You might think: "I want to keep my plots — if I store them in the repo I won't have to regenerate them later." That's a natural instinct.

But think about what happens in year 3 of your PhD, when you're writing your manuscript. You will want to regenerate those plots — different size, different dimensions, different resolution, different style, a different subset of data. Something will always change.

And the plot stored in git becomes dead weight: you're not using it, you can't modify it, and you've been dragging it around in the repo for years while it slows down every clone, every pull, every operation on the repo.

What you actually want to track, store, and keep is the code and the data that generate the plot — not the plot itself.
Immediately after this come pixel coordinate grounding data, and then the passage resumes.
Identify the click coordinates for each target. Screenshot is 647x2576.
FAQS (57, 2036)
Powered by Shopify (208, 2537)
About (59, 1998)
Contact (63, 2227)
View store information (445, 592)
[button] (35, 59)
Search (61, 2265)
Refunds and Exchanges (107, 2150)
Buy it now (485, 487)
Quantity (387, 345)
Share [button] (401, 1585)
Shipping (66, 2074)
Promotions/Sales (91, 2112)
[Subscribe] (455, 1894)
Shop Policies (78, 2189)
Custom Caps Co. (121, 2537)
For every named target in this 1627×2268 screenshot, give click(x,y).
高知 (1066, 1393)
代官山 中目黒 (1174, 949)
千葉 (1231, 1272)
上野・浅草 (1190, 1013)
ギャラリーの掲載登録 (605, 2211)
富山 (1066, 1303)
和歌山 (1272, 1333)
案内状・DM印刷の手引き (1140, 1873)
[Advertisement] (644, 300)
That's the living, modifiable, reviewable thing. The plot is just an output.

So: no images, no plots, no PDFs, no executables. Keep git light and human-readable.
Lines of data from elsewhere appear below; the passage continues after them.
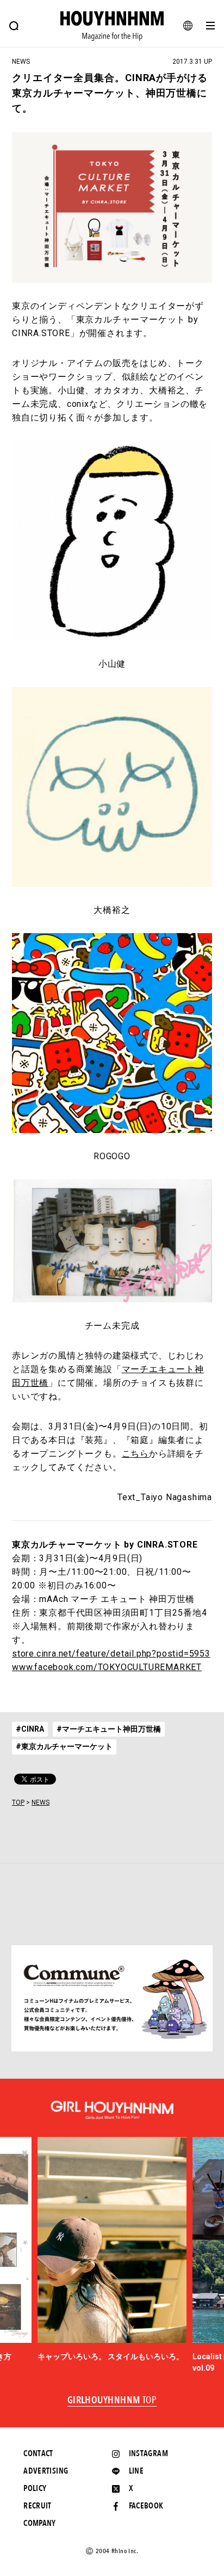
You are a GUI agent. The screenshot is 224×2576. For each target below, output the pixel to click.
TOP (18, 1802)
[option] (112, 2249)
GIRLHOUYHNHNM (112, 2401)
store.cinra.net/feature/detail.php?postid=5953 (111, 1653)
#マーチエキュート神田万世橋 (109, 1729)
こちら (135, 1453)
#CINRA (30, 1729)
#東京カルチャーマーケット (64, 1746)
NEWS (40, 1802)
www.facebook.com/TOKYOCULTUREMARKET (107, 1667)
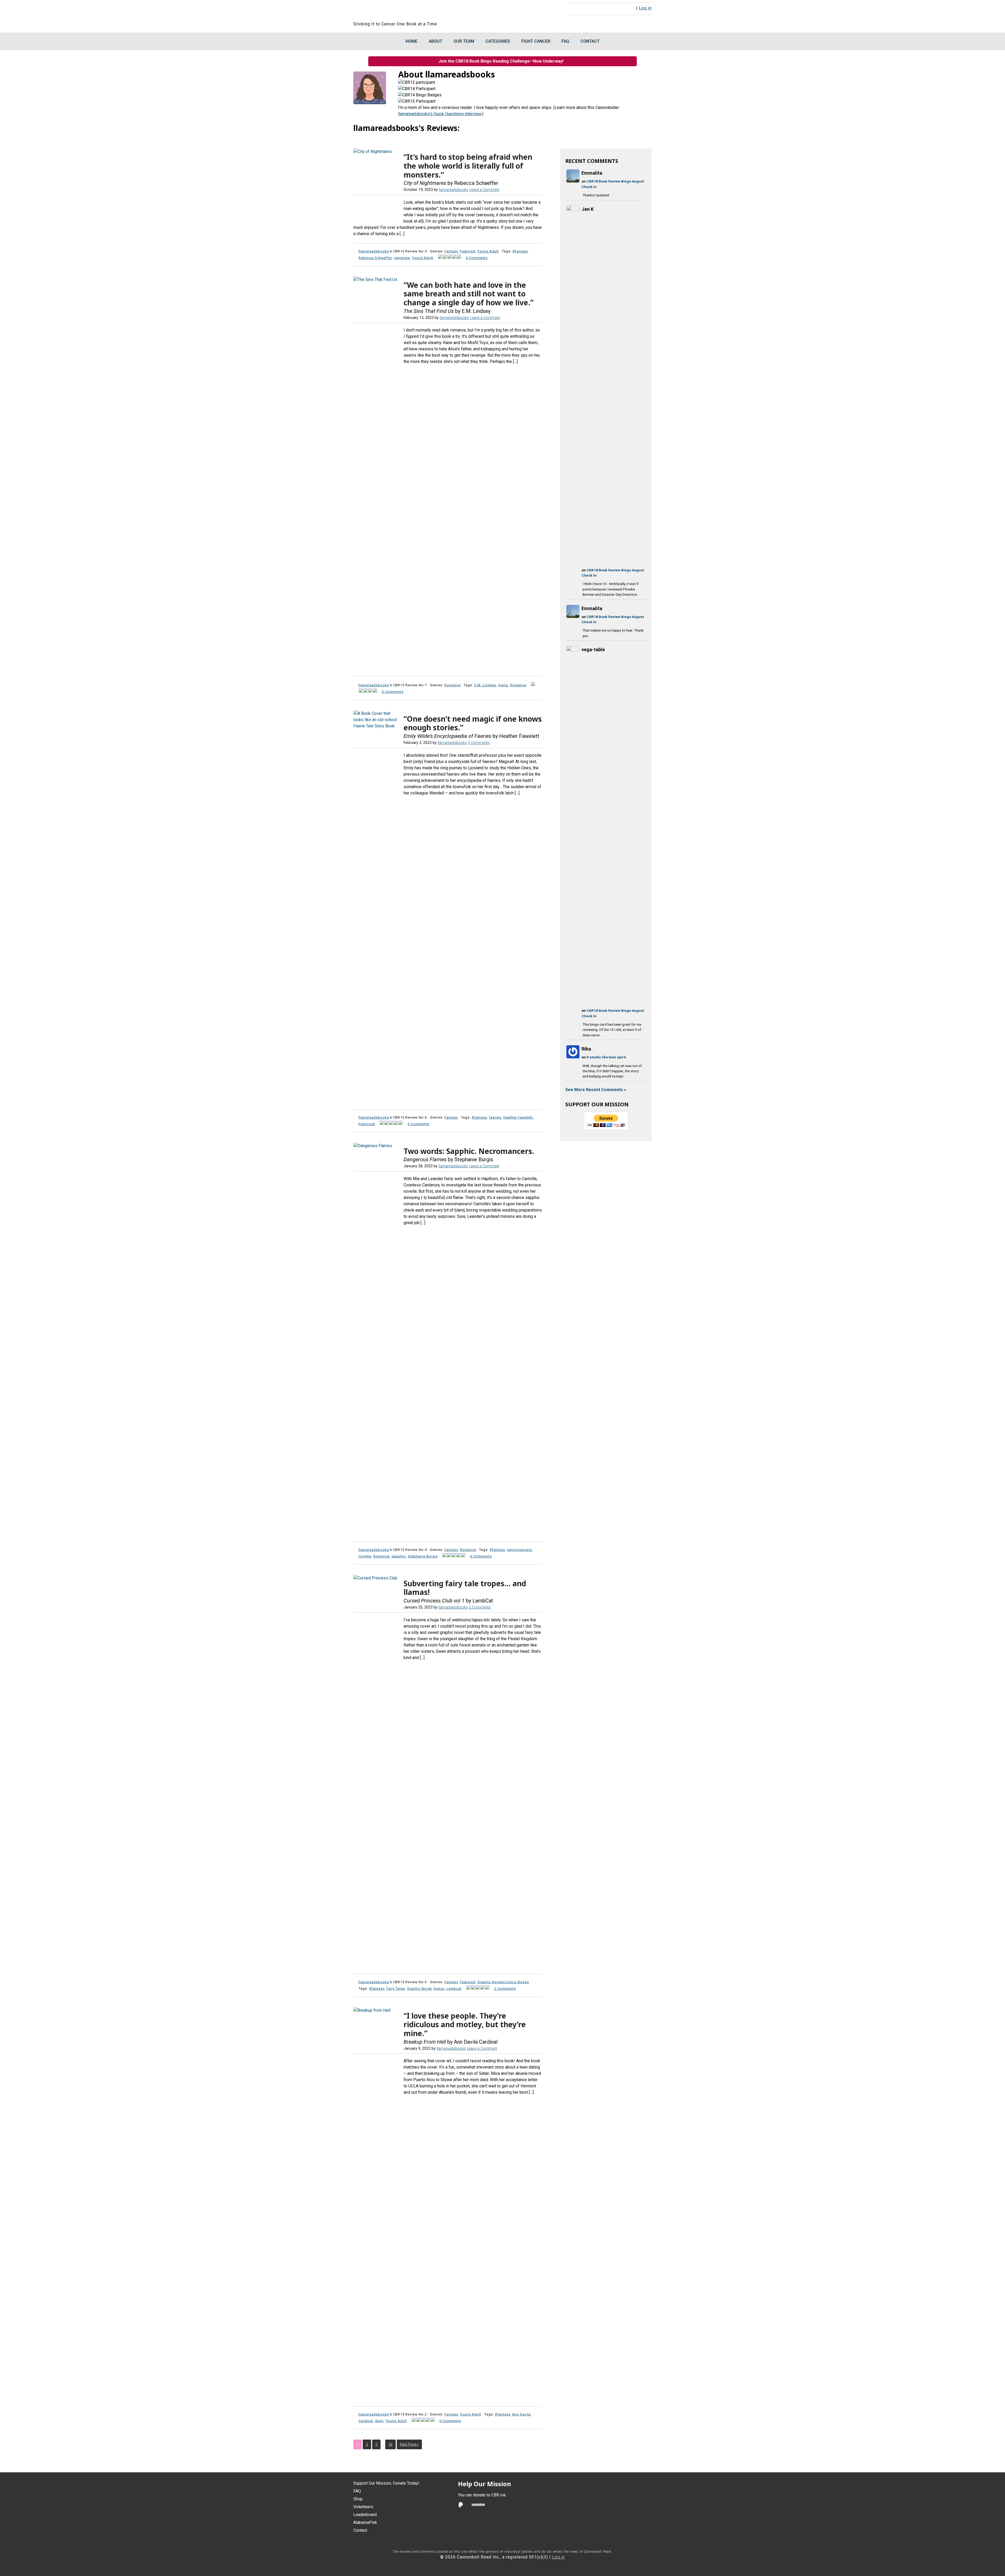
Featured (467, 251)
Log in (645, 7)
How to tell git what to ignore:

Create a .gitignore file at the root of your repo:

*.pdf
*.png
*.exe
build/
__pycache__/
.env

This file is committed and pushed — it's shared with everyone on the project, so nobody accidentally commits the wrong things.

There's also .git/info/exclude — same syntax, but purely local. Never committed, never shared. Useful for personal things you want to ignore without imposing them on the team: editor temp files, a local notes file, etc. In this very repo, CLAUDE.md is excluded that way — it's my local context file and doesn't belong in the shared history.
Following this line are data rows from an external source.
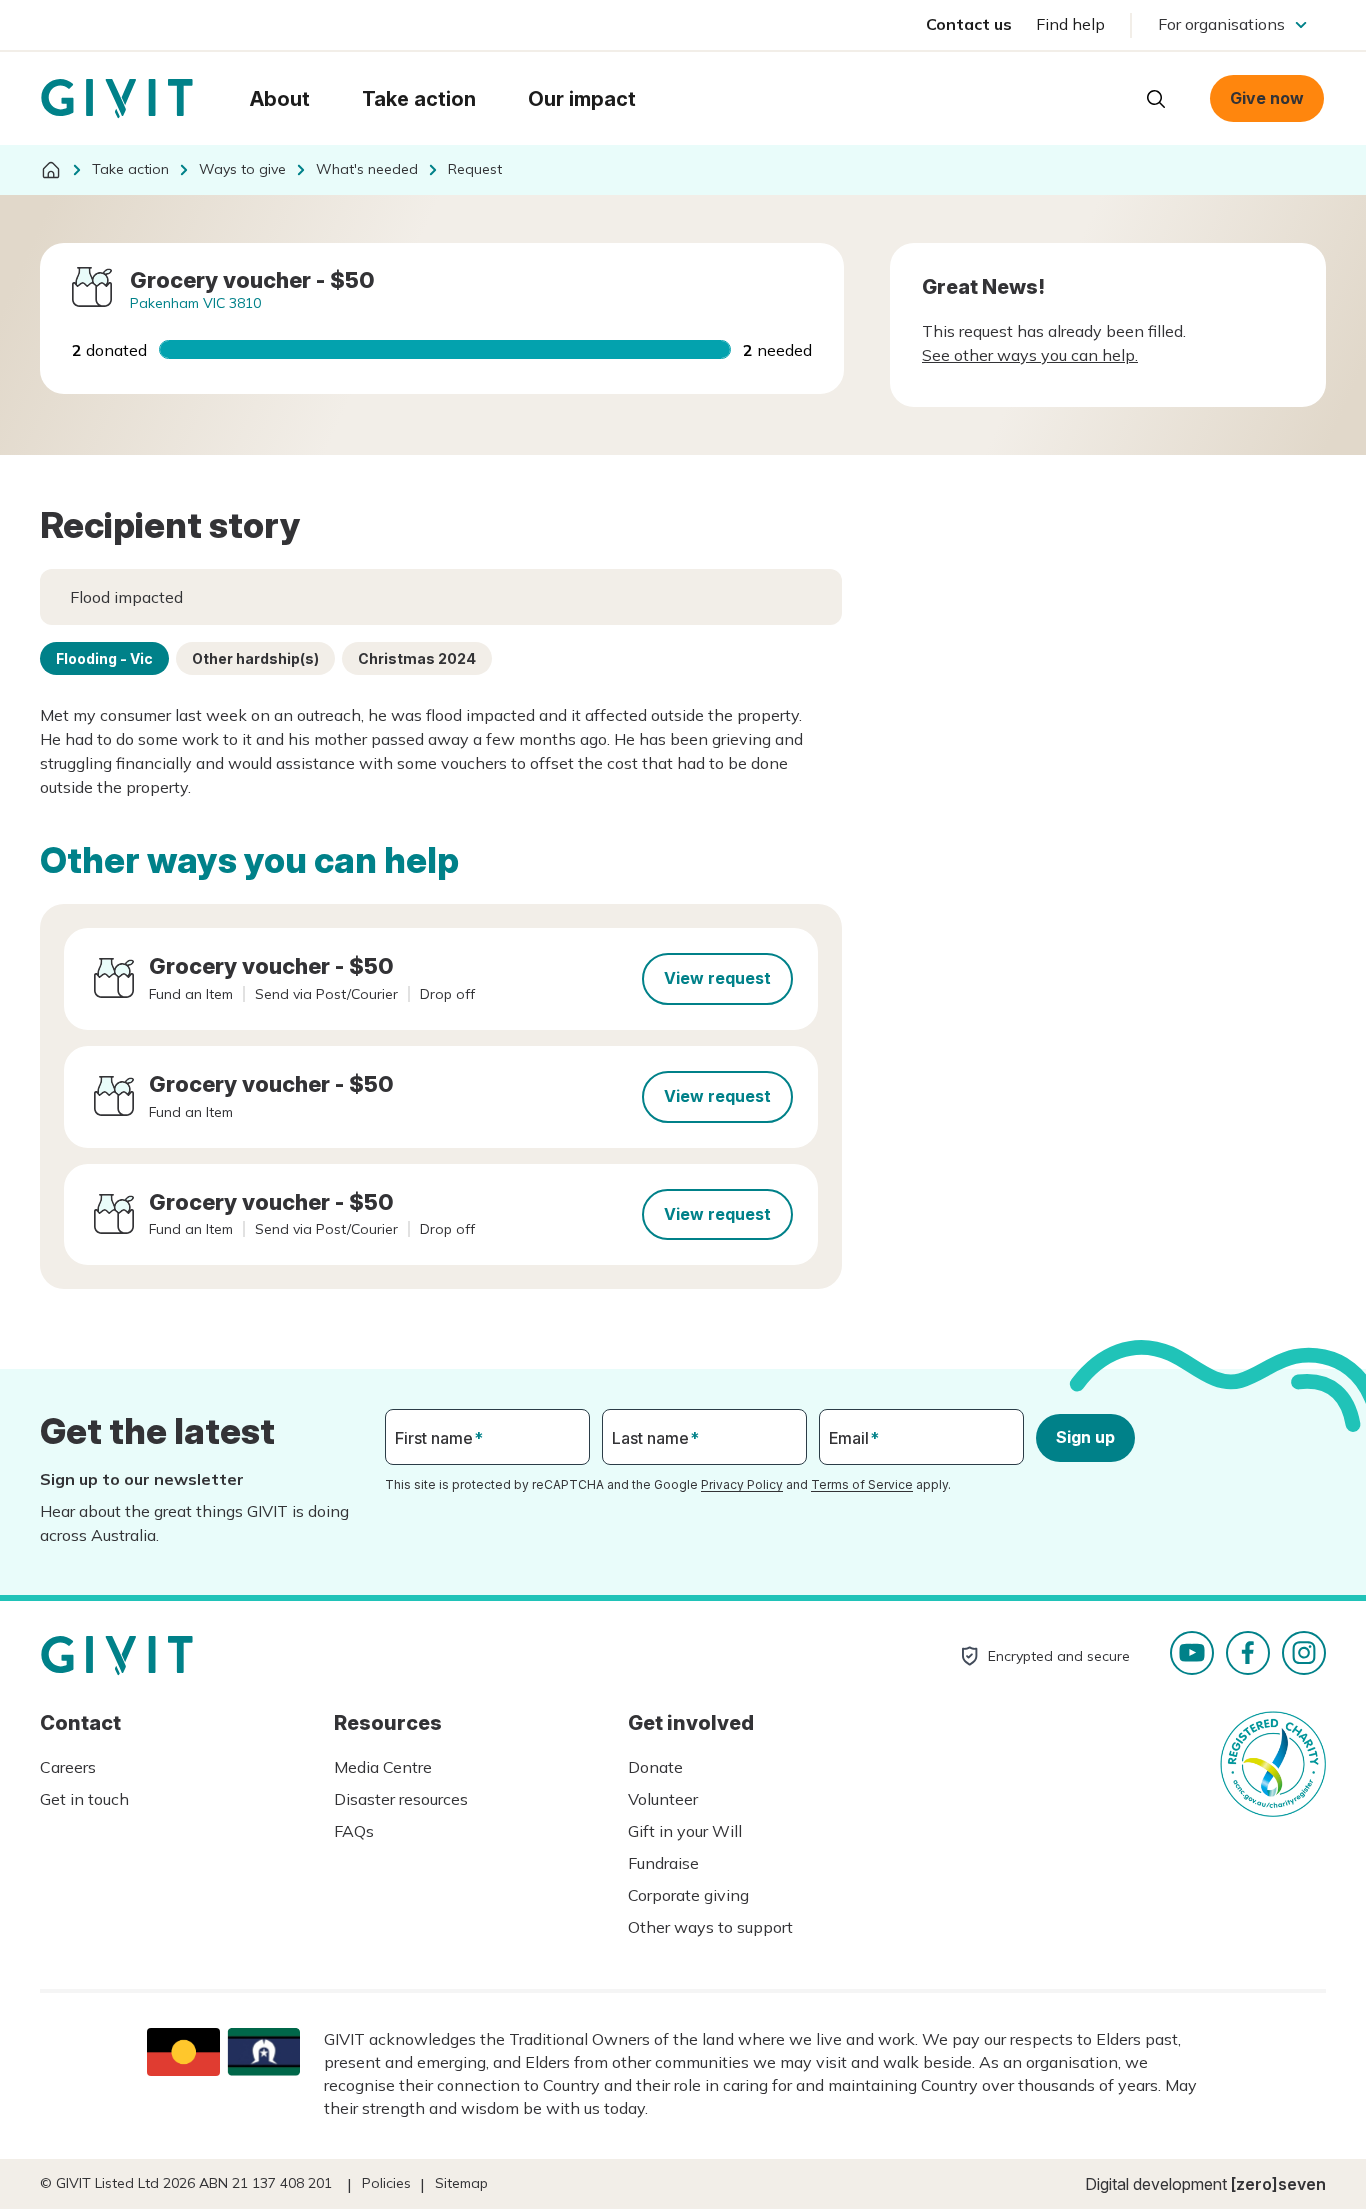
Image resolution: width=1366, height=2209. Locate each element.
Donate (655, 1767)
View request (717, 978)
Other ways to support (710, 1927)
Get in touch (84, 1799)
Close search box (1106, 97)
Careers (68, 1767)
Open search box (1156, 99)
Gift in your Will (685, 1831)
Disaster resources (401, 1799)
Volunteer (663, 1799)
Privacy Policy (742, 1484)
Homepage (117, 99)
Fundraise (663, 1863)
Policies (386, 2183)
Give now (1267, 98)
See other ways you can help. (1030, 355)
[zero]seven (1278, 2184)
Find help (1070, 24)
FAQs (354, 1831)
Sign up (1085, 1437)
Templates exist online — gitignore.io and GitHub's collection are good starting points for common languages and frameworks. But writing one yourself is a worthwhile exercise: it forces you to think through what your project actually produces.


SmartGit / GitKraken / Git extensions in VSCode: GitLens, Git Graph

There are a bunch of modern tools you can use to have a better understanding, reading, and visualization of git/GitLab-related stuff. Just a few things about some of them:

  • SmartGit — paid, starts at around ~$59/year per user for a commercial license (perpetual licenses also available). With that price tag you can understand that it's aimed at people doing very complex, powerful things with git who need a clear vision of it — that's what SmartGit sells.

  • GitKraken — very powerful, feature-rich Git GUI. More accessible than SmartGit but still aimed at advanced users. Freemium model — the free tier covers basic use, paid tiers unlock more power and team features.

  • VSCode extensions:

  • Git Graph — recommended for beginners. Simple, free, does one thing: gives you a clean visual view of your branch history and state. Nothing more, nothing less — perfect to start with.
  • GitLens — more advanced. Covers everything from everyday use to powerful features, all directly in your editor. Has a solid free tier, but aimed at users who want to go further.